Im Zuge des Umwandlungsprozesses müssen zunächst die üblichen Systemdienstfunktionen wie Fehlerreporting, Transaktionsprotokollierung und Datumsberechnungsroutinen identifiziert werden. Um Verarbeitungsredundanz zu vermeiden und ein konsistentes Systemverhalten zu gewährleisten, müssen diese Komponenten in einer systemweit wiederverwendbaren Dienstprogrammbibliothek standardisiert werden.
Altsystemmodernisierung ist von essentieller Bedeutung für Organisationen, die zu hohe finanzielle Mittel aufwenden müssen, um den Geschäftswert ihrer überholten Datensysteme zu erhalten. Ein zweiter Faktor, der Änderungen notwendig macht, ist der Trend hin zu Internet-basierten Plattformen wie beispielsweise .NET und J2EE in der Industrie. Die Einführung neuer Computersysteme kann die Betriebskosten senken und es erleichtern, eine Applikation an Veränderungen am Markt oder an den Wettbewerbsdruck anzupassen.

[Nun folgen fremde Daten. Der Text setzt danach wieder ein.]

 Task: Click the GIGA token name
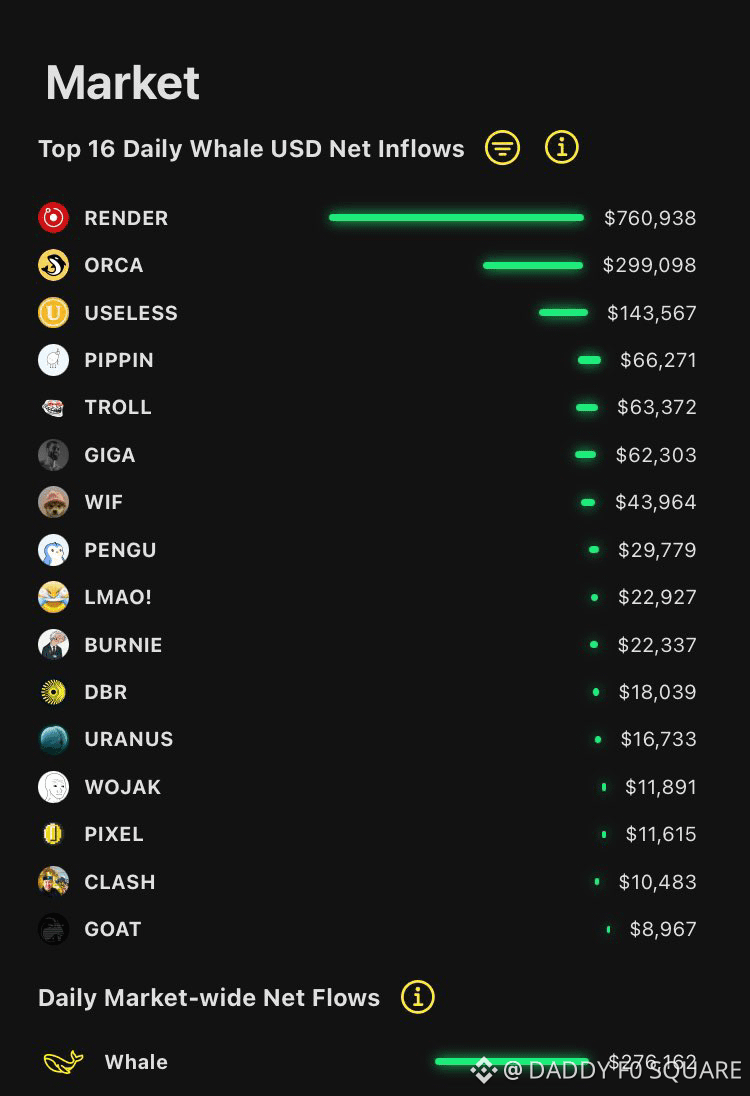click(x=110, y=455)
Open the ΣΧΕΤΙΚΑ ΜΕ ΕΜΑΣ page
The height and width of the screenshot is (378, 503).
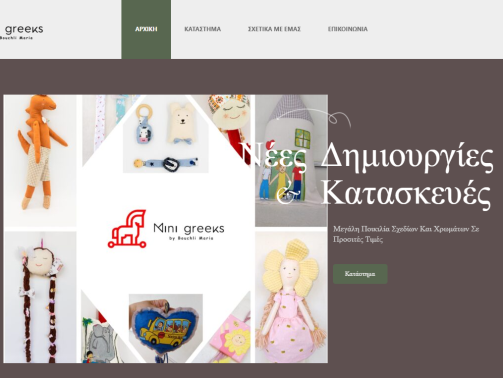(274, 29)
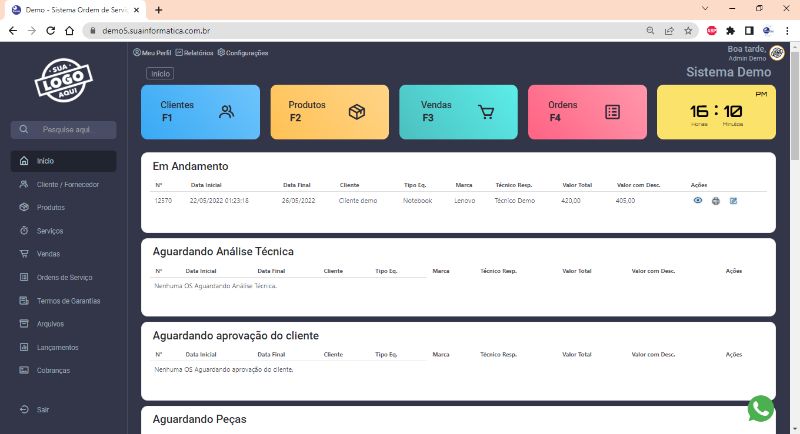The image size is (800, 434).
Task: Open the WhatsApp chat button
Action: 761,409

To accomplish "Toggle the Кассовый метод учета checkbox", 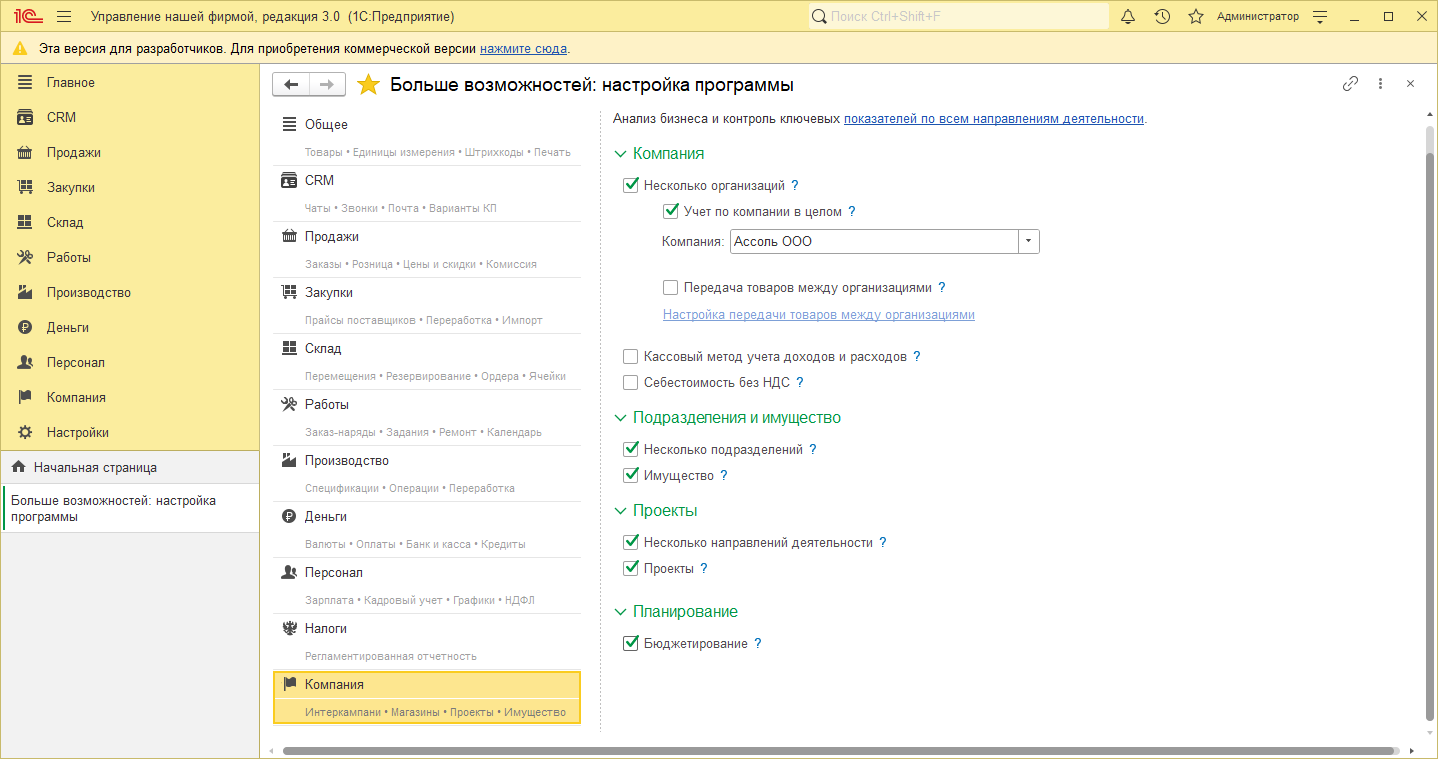I will (x=630, y=357).
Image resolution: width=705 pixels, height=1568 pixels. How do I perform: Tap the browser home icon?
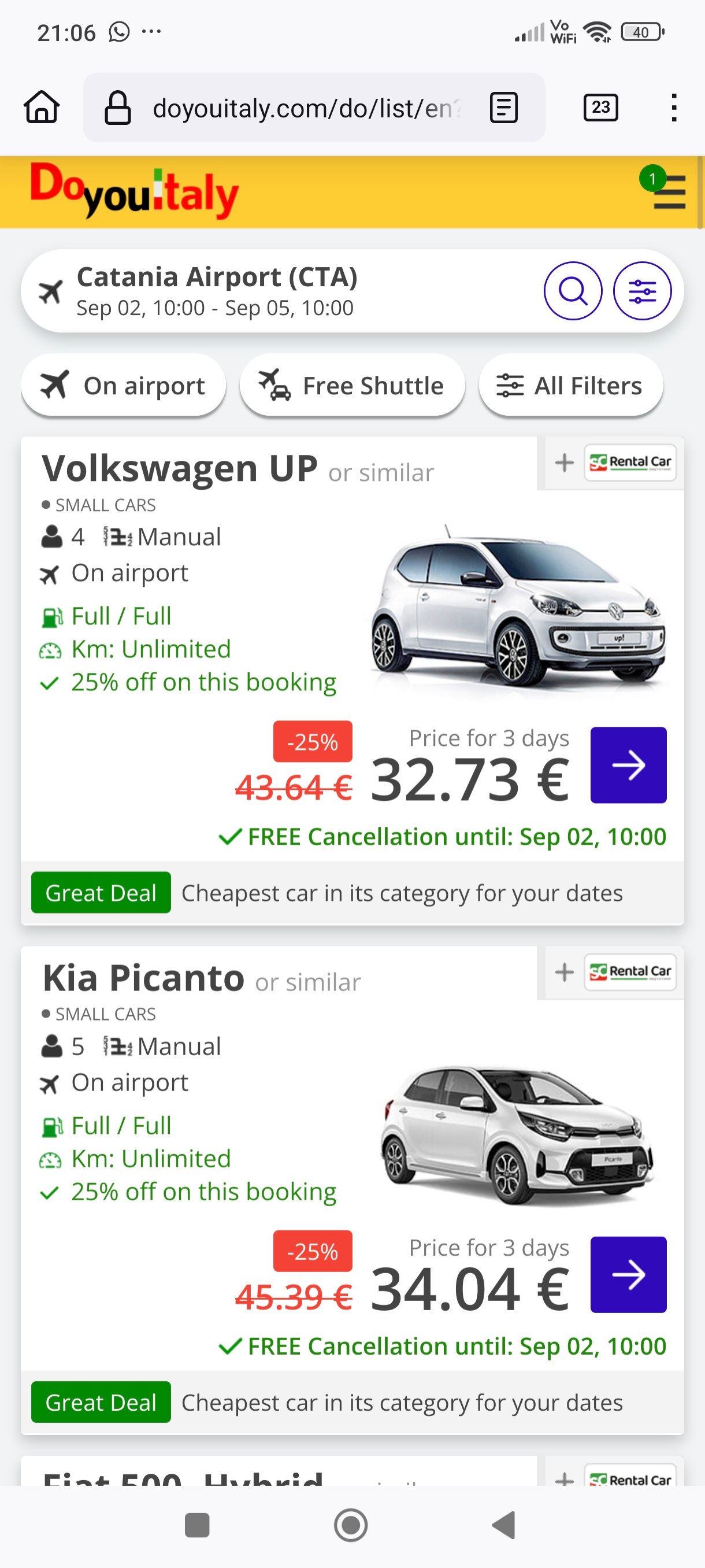(42, 108)
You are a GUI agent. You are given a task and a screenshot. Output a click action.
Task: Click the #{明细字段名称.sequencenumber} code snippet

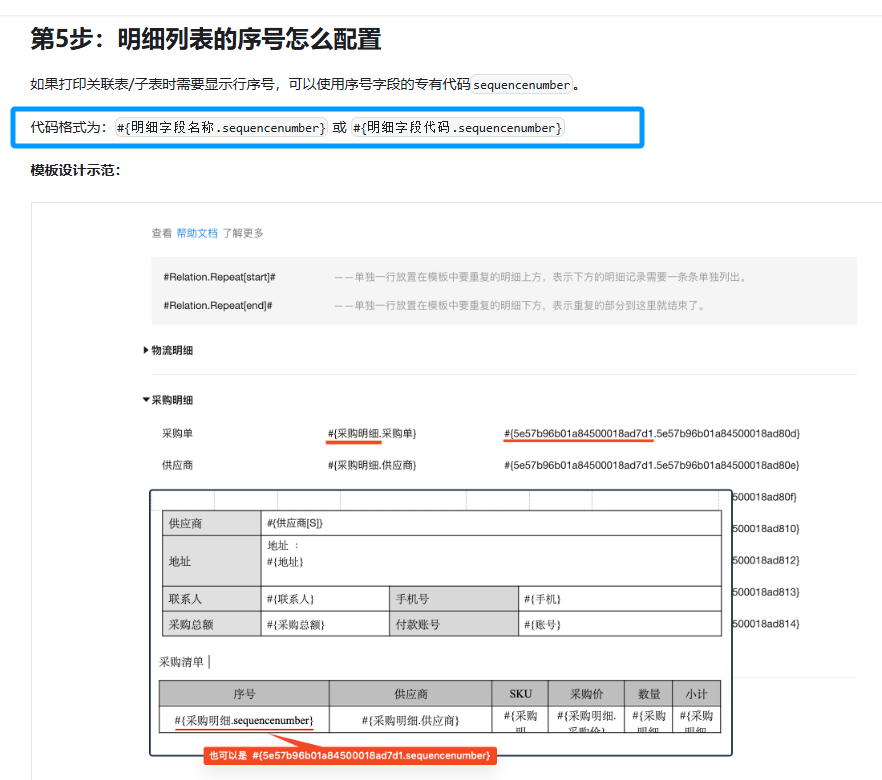tap(221, 128)
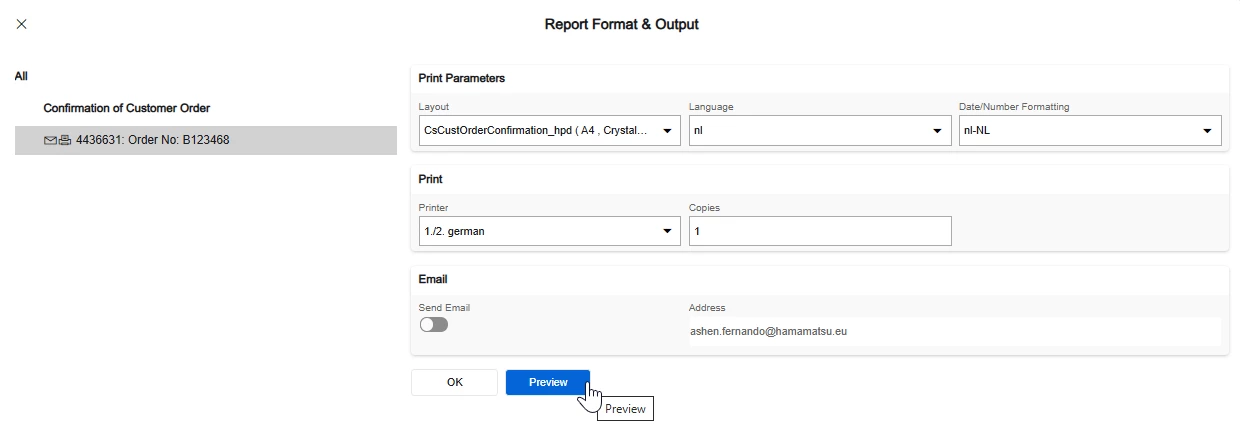This screenshot has height=441, width=1240.
Task: Click the printer icon beside order 4436631
Action: pyautogui.click(x=65, y=141)
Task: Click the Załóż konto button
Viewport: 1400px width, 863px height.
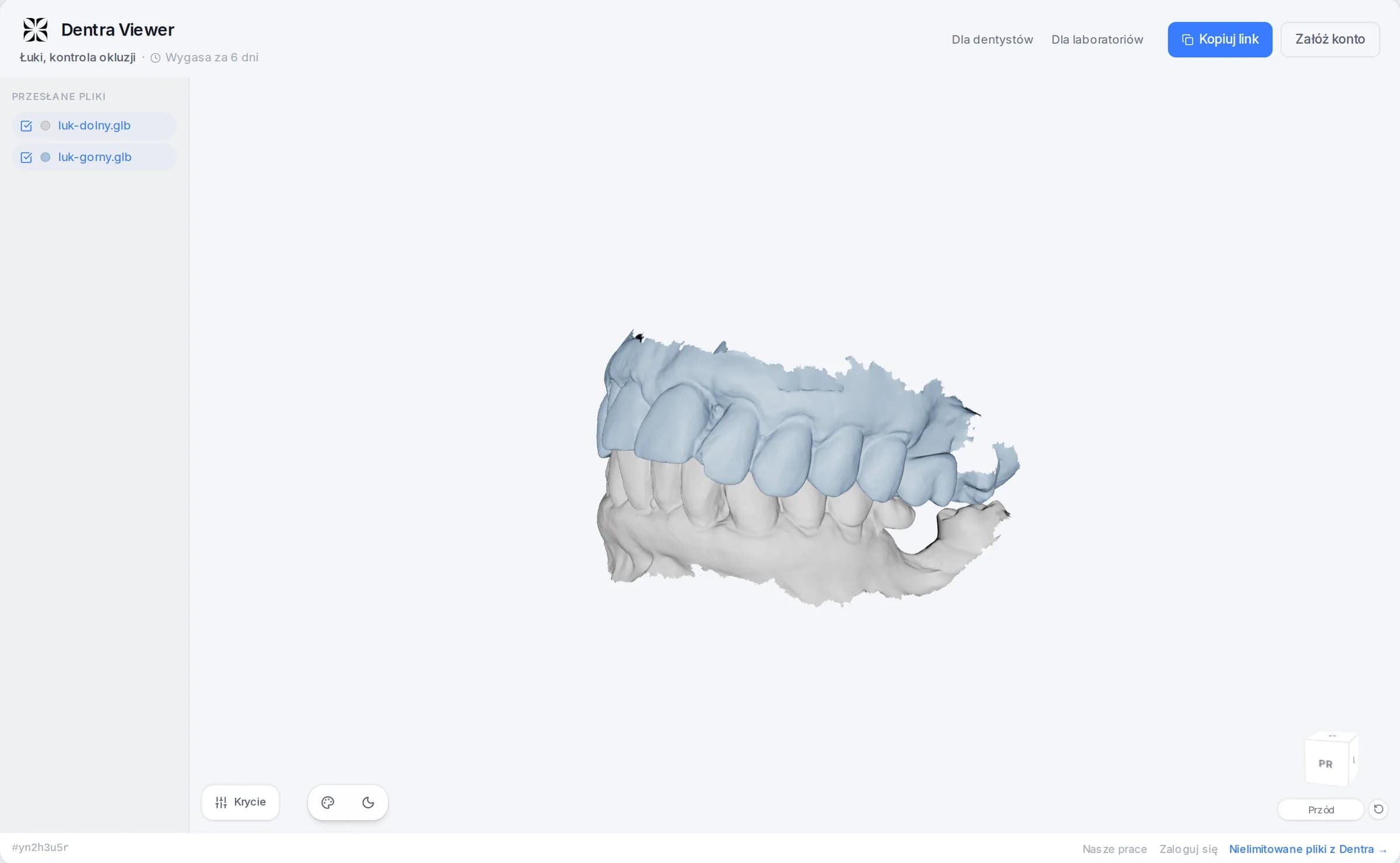Action: coord(1330,39)
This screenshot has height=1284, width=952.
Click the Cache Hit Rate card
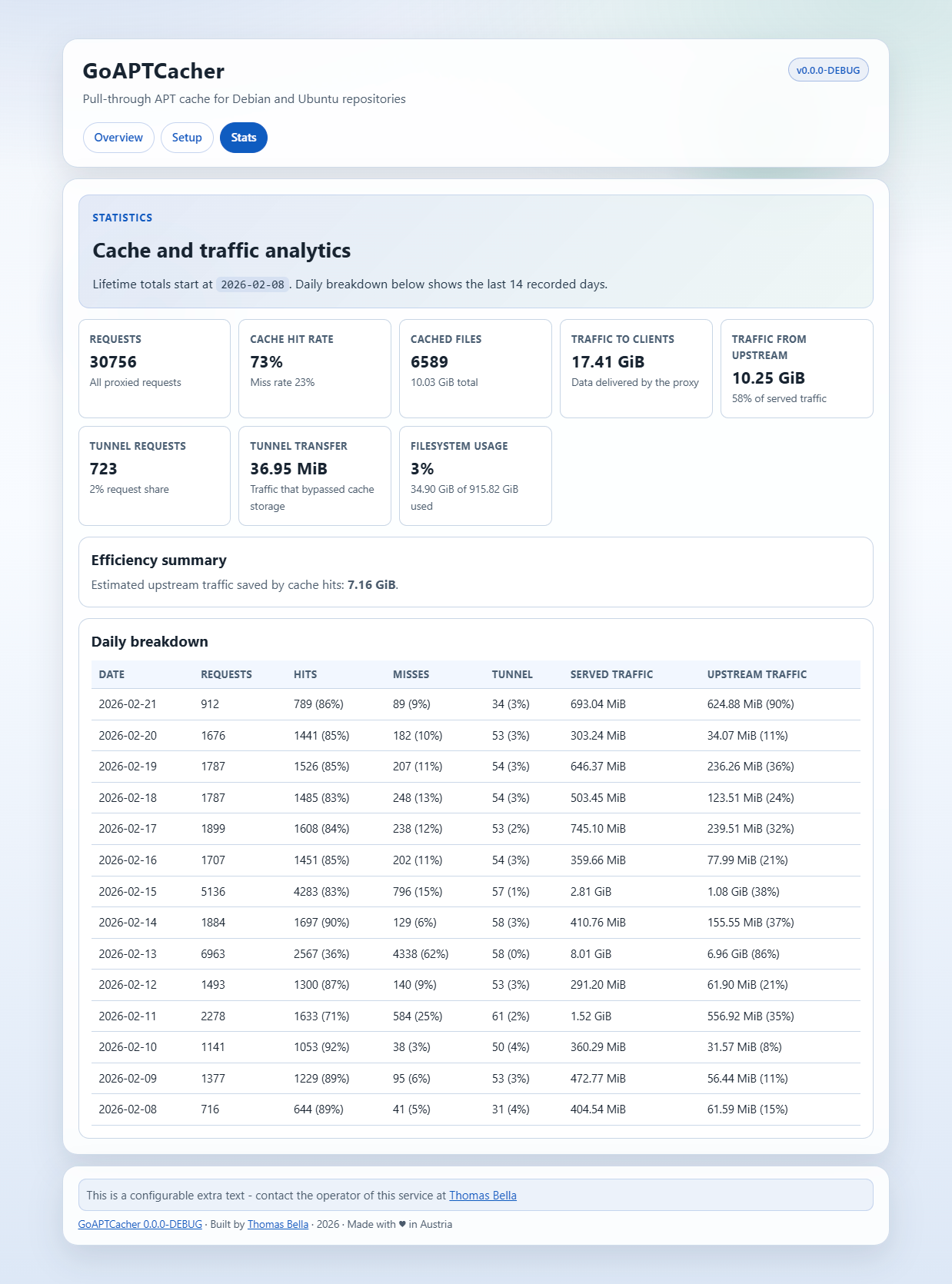315,368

Es steht eine Vielzahl verschiedener Optionen zur Verfügung, darunter auch Massnahmen wie Screen Scraping und Code Wrapping. Jede Strategie hat unter bestimmten Umständen ihren Sinn. Die erstgenannte Methode kann Altapplikationen eliminieren, bei denen die Codequalität für eine Migration zu schlecht ist, und die letztgenannte Methode bietet einen schnellen und kostengünstigen Zugriff auf die Altfunktionalität. Doch für solche Unternehmen, die die Funktionalität ihres Altsystems auf einer modernen Plattform bewahren und erweitern möchten, stellt eine Migration mit unterstützenden Tools mit grosser Wahrscheinlichkeit die kostengünstigste Strategie dar.